→ **AVAILABLE RECORDS**:
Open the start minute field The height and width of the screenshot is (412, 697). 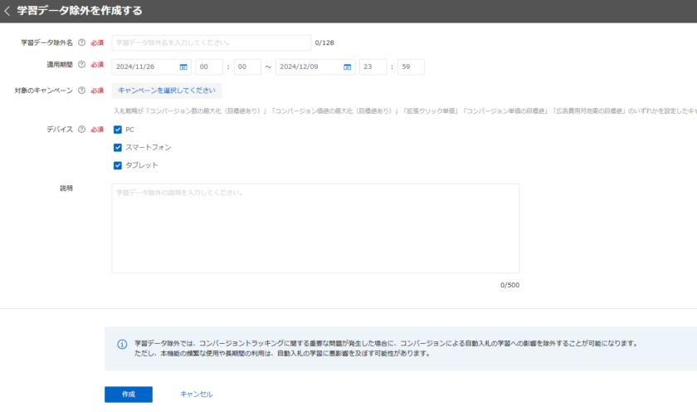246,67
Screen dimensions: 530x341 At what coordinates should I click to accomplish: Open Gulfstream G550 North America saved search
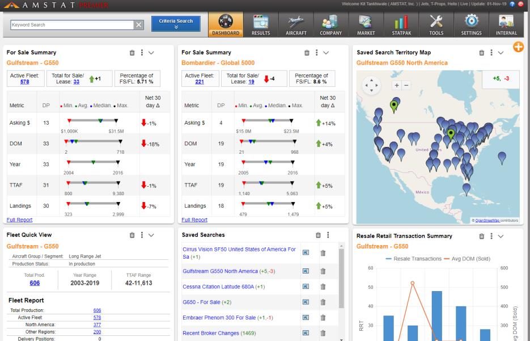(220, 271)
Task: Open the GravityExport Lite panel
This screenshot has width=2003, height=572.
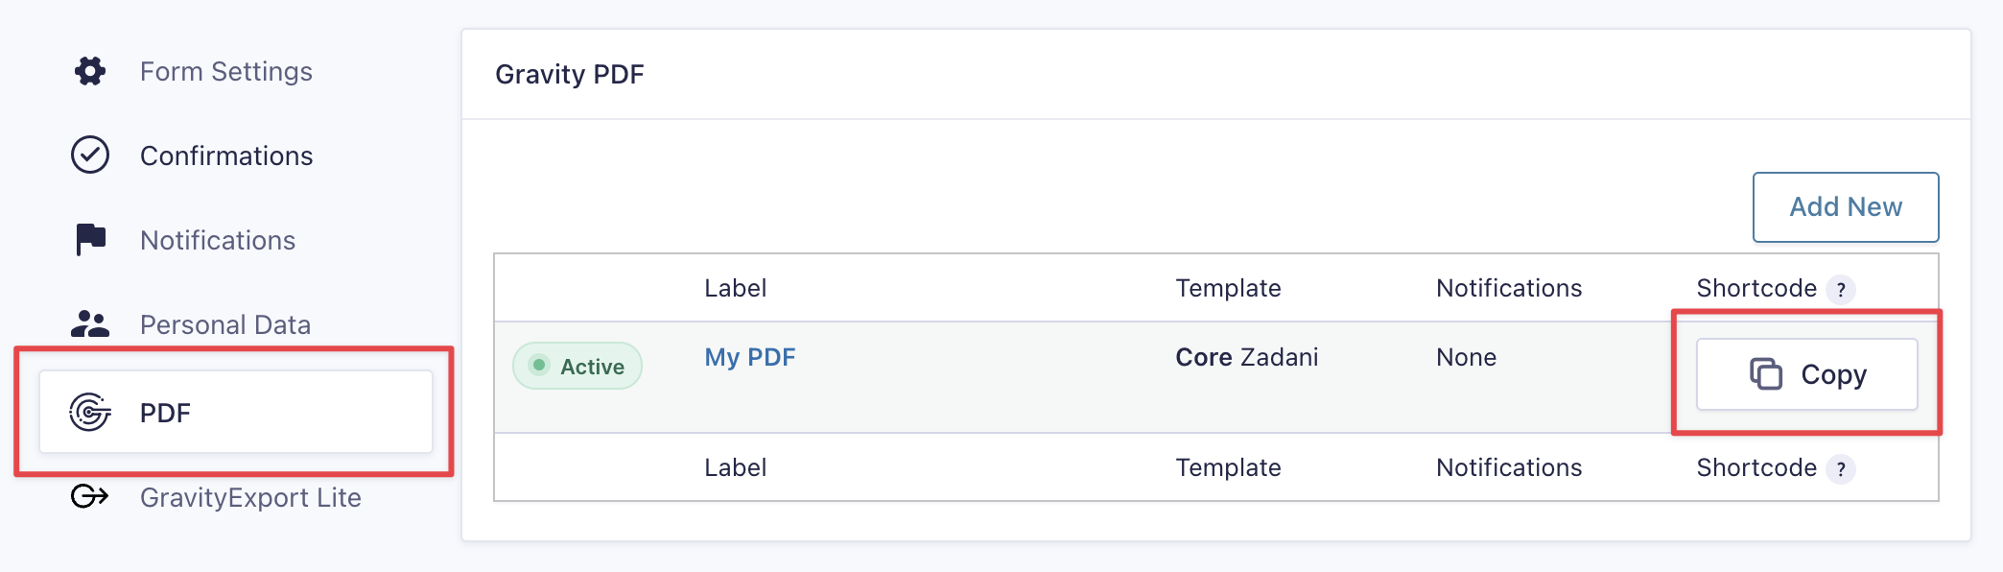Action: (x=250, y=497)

→ **ASSIGNMENT**:
Omit the pictures, and please restate word for word the lines running from the line with "Screen dimensions: 530x341" to the end of the entries.

→ **SOLUTION FOR THIS TASK**:
Screen dimensions: 530x341 At what coordinates should I click to accomplish: Open Gulfstream G550 North America saved search
(220, 271)
Task: Open the GravityExport Lite panel
This screenshot has width=2003, height=572.
Action: (x=250, y=497)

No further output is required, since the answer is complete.